C Appendix C – Scripting with GeoDa via the geodalib Library

The architecture of the GeoDa software is based on a very tight integration of the graphical user interface and the actual computations. While effective in a traditional desktop environment, this approach becomes less efficient when moving the functionality to a different computing platform, such as a browser in a web-GIS, or a cyberGIS environment (Anselin, Kim, and Syabri 2004; Wang et al. 2013).

An alternative to the GUI-driven approach towards spatial data science taken in desktop GeoDa is to leverage open source software development environments, such as R (Pebesma and Bivand 2023) or Python (Rey, Arribas-Bel, and Wolf 2023). Such environments facilitate scripting and stress reproducibility, which has become of increased relevance and importance in spatial data science (see the discussion in Chapter 21).

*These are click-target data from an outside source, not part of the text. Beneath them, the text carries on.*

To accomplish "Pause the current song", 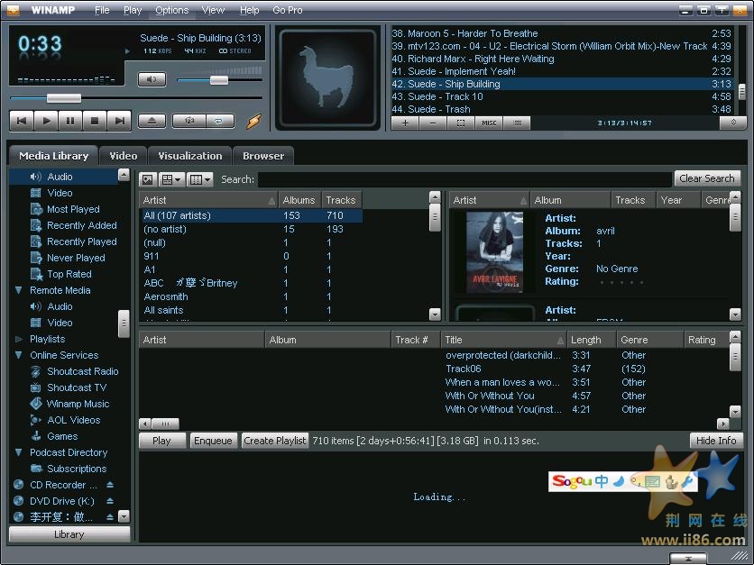I will tap(70, 120).
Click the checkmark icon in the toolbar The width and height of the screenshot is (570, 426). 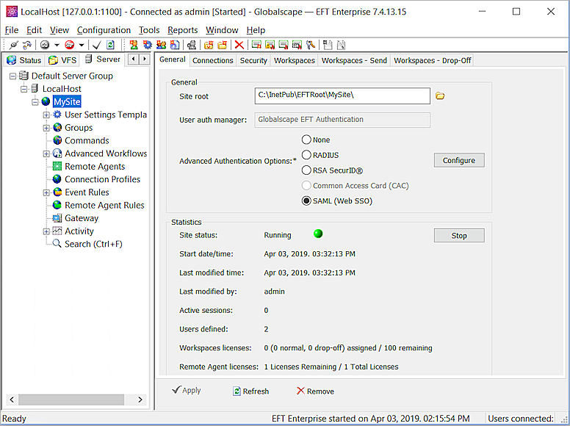coord(96,46)
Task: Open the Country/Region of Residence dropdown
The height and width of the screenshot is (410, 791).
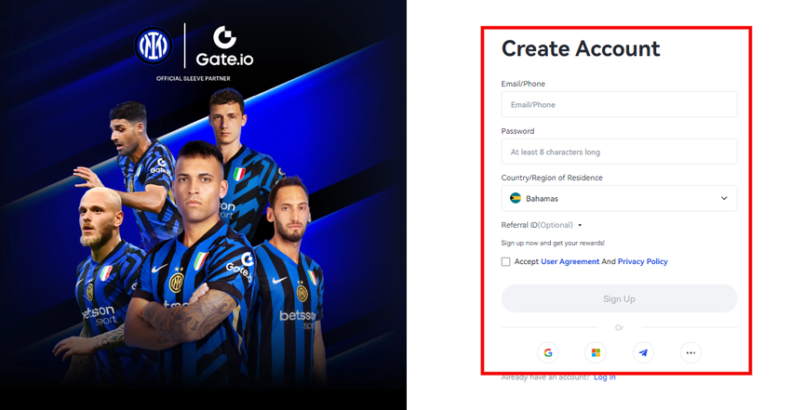Action: [x=619, y=198]
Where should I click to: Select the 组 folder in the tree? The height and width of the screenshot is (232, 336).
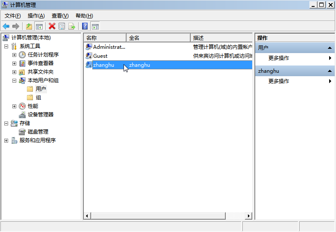point(38,98)
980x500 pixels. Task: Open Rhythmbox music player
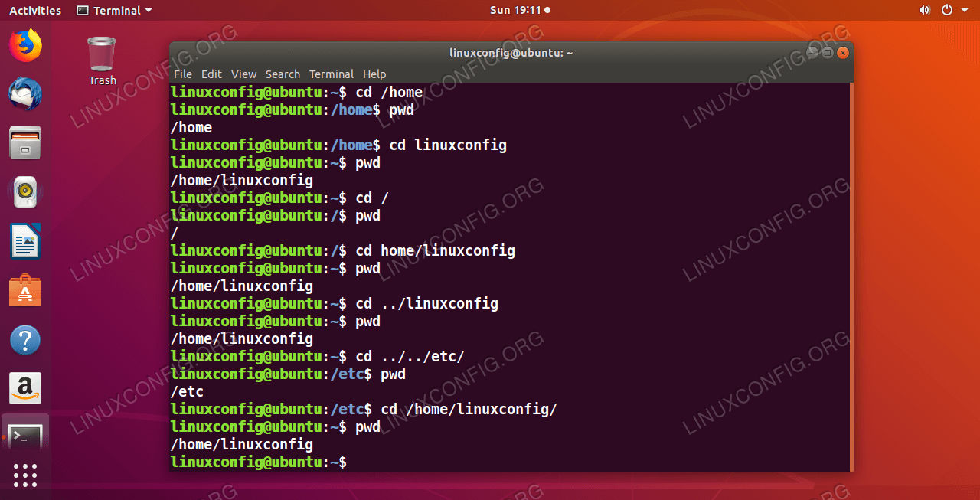click(25, 192)
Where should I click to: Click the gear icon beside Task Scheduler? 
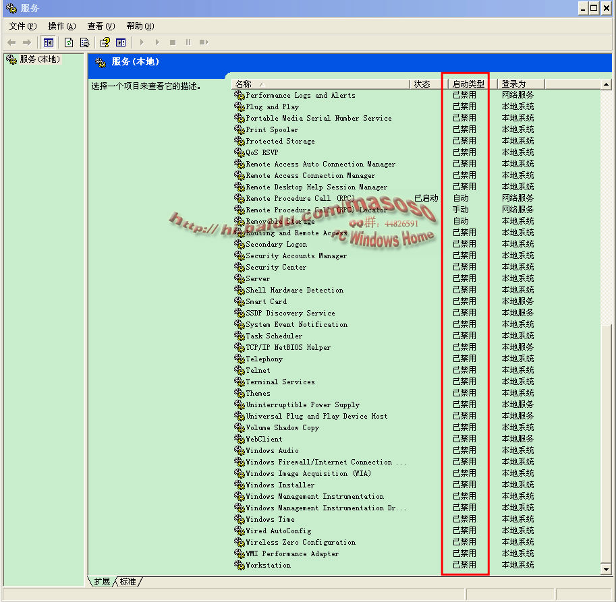pyautogui.click(x=240, y=336)
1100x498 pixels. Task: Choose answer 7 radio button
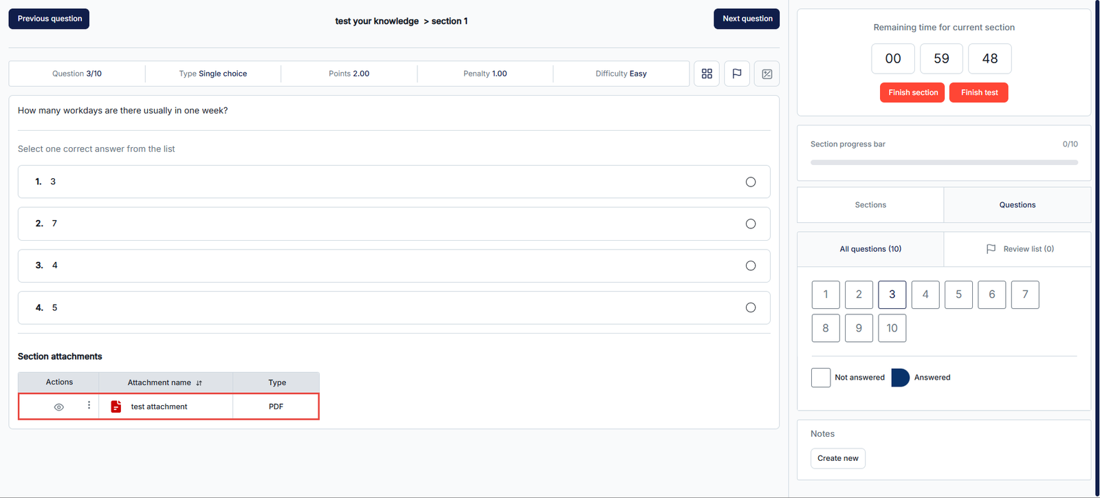(750, 224)
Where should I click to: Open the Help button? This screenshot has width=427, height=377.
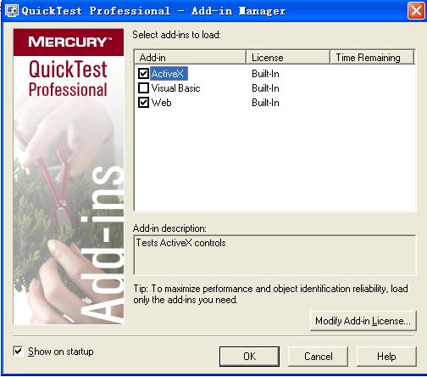pyautogui.click(x=386, y=357)
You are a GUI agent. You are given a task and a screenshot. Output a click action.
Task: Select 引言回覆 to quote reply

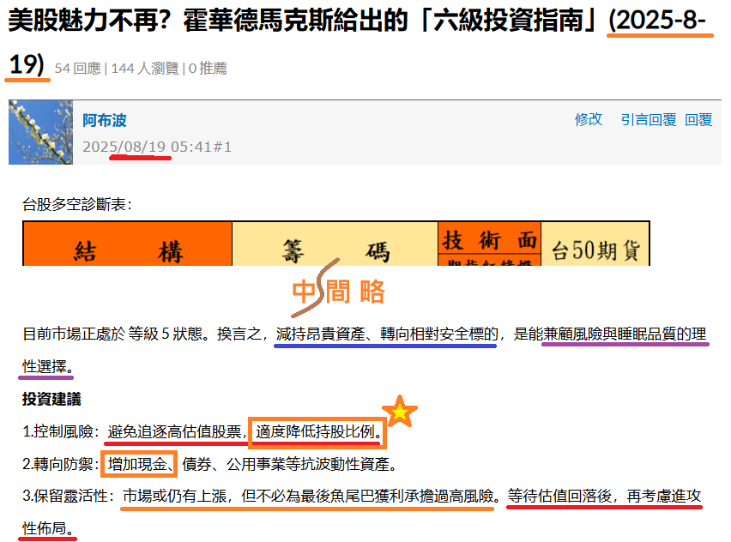649,120
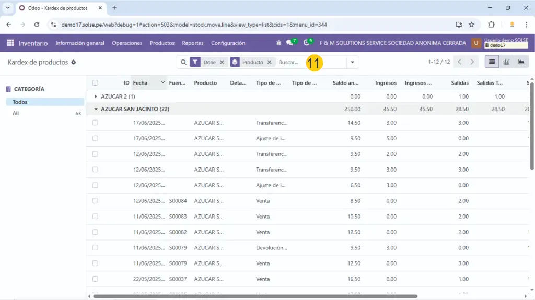Click the gear next to Kardex de productos

click(x=74, y=62)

The GeoDa desktop environment does not lend itself to scripting. It is also ill-suited for repeated execution of the same application, such as in a simulation experiment. Finally, apart from the limited record in the project file, there is no explicit way to ensure reproducibility.

In light of these limitations of the original design, a major refactoring effort was embarked upon to separate the user interaction in the software from the core computational functionality, and to collect the latter in a library, named libgeoda. The library contains the same C++ code as in the computations underlying desktop GeoDa, but has a more limited range of functionality. The focus has been on methods that are (still) unique to GeoDa, such as some of the recent LISA statistics. In addition, applications are included where the reliance on C++ yields large performance improvements in terms of speed and scalability. Examples include weights creation, and permutation tests from this Volume, as well as regionalization methods covered in Volume 2.

The libgeoda library has a clearly defined Application Programming Interface (API), which allows other C++ code to access its functionality directly. In fact, this is what currently happens under the hood for part of desktop GeoDa, and in the experimental web-GeoDa (jsgeoda, implemented through javascript). In addition to achieving a more flexible interaction with different graphical user interface implementations, the API also allows other software, such as R or Python programs to access the functionality through well-defined wrapper code. The overall architecture is illustrated in Figure C.1.

Figure C.1: libgeoda Architecture

The primary focus in this effort so far has been to create an R package, rgeoda, and a Python module, pygeoda. These provide easy access to the functionality in libgeoda through a native interface and designated middleware. The interaction between R and Python and the C++ library is implemented under the hood, so that from a user’s perspective, everything works natively as in any other R package or Python module.

As shown in Figure C.1, the core of the libgeoda library consists of three broad categories of functionality: spatial weights, LISA, and spatial clustering (regionalization). In addition, there are a number of helper functions, such as support for different map classifications (to facilitate visualization) and variable standardization (for use in the cluster routines). The functionality in pygeoda and rgeoda is the same, with only minor differences to reflect the particular characteristics of each software environment. For example, in Python, methods are attributes of a class (e.g., a spatial weights class) and invoked as such. In contrast, in R, the typical approach is to apply a function to an object to extract the relevant information (e.g., spatial weights characteristics).

Extensive details and specific examples can be found in Anselin, Li, and Koschinsky (2022) and in the documentation on the GitHub site. Since the functionality of libgeoda mimics what has been covered in the book, it is not further considered here. The software development effort is ongoing.